Abstract
This paper describes the cutting mechanism of large crystals of Fe-3.5%Si crystallographically. The experiment was conducted under the two-dimensional cutting. The large crystals (average diameter is about 5 mm) were produced through the strain anneal method. The orientation of the crystals were determined by the Laue X-ray back reflection method.
The main results obtained are as follows:
(1) In spite of two dimensional cutting, the side force (force component acting in direction normal to the side plane of a workpiece) occurs because the slip deformation takes place three-dimensionally.

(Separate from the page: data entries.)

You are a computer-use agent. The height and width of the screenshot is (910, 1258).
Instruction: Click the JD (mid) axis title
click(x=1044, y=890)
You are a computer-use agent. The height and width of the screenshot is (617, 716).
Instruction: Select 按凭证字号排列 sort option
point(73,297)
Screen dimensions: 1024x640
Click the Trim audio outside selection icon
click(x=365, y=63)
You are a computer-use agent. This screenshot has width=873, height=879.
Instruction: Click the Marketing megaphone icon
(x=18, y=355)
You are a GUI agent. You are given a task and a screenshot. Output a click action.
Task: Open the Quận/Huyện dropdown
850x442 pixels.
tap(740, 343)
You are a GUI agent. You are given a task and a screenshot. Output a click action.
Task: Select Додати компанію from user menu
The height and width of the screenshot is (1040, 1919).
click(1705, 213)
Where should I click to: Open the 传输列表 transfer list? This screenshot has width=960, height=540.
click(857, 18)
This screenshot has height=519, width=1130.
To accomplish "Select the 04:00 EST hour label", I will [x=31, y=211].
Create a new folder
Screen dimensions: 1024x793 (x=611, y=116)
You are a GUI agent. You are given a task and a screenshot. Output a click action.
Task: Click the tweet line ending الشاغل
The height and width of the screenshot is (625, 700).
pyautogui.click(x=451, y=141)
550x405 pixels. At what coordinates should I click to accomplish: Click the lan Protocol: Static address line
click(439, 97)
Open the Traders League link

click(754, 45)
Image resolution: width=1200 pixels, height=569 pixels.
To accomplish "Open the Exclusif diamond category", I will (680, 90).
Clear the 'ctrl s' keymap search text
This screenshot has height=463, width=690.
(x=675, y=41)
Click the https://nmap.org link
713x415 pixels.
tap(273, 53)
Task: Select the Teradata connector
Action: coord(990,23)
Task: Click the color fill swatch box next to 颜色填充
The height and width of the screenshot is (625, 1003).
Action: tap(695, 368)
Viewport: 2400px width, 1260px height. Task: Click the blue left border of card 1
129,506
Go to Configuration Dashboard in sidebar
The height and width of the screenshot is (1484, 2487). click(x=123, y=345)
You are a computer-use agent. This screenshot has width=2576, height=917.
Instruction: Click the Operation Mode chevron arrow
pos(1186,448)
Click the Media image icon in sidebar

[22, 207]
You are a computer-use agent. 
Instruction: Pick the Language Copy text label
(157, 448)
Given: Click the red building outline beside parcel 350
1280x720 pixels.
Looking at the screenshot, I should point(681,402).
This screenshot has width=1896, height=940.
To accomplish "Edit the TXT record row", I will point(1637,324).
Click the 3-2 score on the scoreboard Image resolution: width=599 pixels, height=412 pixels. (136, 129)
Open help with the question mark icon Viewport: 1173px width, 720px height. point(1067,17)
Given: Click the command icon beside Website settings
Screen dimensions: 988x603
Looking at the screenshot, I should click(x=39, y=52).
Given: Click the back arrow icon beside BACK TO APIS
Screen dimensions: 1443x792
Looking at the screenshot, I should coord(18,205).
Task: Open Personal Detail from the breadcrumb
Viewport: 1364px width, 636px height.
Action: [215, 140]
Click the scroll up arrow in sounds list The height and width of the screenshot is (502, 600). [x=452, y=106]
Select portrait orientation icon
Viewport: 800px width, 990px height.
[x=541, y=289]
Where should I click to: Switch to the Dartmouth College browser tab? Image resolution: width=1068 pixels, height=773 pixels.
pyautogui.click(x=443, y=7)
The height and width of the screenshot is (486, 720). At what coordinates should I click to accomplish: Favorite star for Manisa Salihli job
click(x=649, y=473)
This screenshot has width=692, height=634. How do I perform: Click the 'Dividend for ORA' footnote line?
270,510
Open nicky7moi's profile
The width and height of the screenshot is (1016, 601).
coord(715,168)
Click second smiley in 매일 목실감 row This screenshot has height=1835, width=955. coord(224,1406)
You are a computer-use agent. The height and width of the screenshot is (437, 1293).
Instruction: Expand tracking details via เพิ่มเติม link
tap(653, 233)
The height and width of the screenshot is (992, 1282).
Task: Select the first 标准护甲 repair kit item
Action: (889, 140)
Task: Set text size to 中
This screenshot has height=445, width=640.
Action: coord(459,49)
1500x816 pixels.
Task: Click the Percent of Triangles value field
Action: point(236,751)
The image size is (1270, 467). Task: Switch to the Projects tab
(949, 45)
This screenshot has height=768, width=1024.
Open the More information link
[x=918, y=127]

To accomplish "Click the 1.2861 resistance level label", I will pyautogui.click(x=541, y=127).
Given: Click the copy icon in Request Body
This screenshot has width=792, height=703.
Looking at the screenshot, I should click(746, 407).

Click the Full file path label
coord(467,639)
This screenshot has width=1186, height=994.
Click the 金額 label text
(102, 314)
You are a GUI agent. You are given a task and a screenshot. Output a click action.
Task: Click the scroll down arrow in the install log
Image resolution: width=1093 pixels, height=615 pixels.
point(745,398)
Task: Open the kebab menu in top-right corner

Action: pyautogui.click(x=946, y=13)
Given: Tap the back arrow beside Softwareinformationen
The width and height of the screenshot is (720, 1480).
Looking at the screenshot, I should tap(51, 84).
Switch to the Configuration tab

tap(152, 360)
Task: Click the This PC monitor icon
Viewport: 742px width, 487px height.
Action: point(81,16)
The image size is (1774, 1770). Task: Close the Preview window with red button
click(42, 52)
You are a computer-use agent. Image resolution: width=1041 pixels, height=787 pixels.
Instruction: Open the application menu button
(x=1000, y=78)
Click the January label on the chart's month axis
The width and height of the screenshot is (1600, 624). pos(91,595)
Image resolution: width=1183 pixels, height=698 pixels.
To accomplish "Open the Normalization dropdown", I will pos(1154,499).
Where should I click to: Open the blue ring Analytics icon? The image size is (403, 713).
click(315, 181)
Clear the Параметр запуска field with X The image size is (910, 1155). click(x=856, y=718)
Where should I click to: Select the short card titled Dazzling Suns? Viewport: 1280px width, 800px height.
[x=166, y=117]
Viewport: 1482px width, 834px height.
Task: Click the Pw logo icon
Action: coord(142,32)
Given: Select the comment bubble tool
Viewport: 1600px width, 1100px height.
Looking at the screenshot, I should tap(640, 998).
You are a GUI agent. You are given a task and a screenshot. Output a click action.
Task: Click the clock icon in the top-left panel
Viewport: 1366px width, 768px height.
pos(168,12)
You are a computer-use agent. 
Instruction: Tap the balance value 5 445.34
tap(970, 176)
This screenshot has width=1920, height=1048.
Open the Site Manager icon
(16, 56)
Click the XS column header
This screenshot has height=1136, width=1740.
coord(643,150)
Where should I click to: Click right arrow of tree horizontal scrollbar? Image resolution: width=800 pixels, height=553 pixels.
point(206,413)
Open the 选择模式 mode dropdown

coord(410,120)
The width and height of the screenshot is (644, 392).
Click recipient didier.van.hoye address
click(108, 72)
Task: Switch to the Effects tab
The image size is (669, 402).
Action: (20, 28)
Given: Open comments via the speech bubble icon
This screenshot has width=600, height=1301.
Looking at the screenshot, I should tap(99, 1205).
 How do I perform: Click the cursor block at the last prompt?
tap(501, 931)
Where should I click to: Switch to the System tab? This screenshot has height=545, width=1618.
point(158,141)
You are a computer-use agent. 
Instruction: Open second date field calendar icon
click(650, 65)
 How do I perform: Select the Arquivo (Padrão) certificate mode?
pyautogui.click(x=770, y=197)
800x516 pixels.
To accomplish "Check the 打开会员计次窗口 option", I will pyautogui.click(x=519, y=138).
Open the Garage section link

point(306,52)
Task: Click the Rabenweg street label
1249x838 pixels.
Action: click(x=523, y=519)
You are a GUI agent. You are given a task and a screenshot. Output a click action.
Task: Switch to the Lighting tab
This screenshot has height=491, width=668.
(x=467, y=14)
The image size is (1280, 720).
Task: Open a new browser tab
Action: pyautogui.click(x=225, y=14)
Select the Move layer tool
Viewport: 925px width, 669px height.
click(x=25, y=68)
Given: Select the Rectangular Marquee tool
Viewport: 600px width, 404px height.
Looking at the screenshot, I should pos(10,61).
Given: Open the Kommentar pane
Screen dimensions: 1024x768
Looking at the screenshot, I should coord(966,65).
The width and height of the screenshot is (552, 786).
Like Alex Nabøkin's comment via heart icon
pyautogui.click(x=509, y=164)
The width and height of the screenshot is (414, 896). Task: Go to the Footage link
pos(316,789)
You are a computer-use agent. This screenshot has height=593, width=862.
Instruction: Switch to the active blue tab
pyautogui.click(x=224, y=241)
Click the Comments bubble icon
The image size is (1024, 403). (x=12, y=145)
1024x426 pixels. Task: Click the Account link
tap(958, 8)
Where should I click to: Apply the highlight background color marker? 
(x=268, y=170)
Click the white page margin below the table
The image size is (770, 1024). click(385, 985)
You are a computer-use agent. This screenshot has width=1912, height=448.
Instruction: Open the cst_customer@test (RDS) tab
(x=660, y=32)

(2) The cutting force and the chip formation mechanism are divided into three types according to the difference in the orientation of crystal against the cutting direction;
(a) Cutting force is stable and continuous chip generates without built-up edge.
(b) Cutting force and chip thickness increase gradually with the advance of cutting.
(c) Cleavage fracture occurs.
(3) There is good agreement between the observed shear angle and the expected one based on the assumption that shear deformation occurs in the slip system {011}⟨111⟩ and {112}⟨111⟩.
(4) Cleavage fracture occurs with a small angle difference between the direction of the resultant cutting force and the direction of intersection of the cleavage plane {011} and the side plane of a workpiece.
(5) In the case of stable cutting, the shear stress in shear plane (τ) is related to the shear strain (γ) by the following equation. τ=13+39γ (kg/mm2).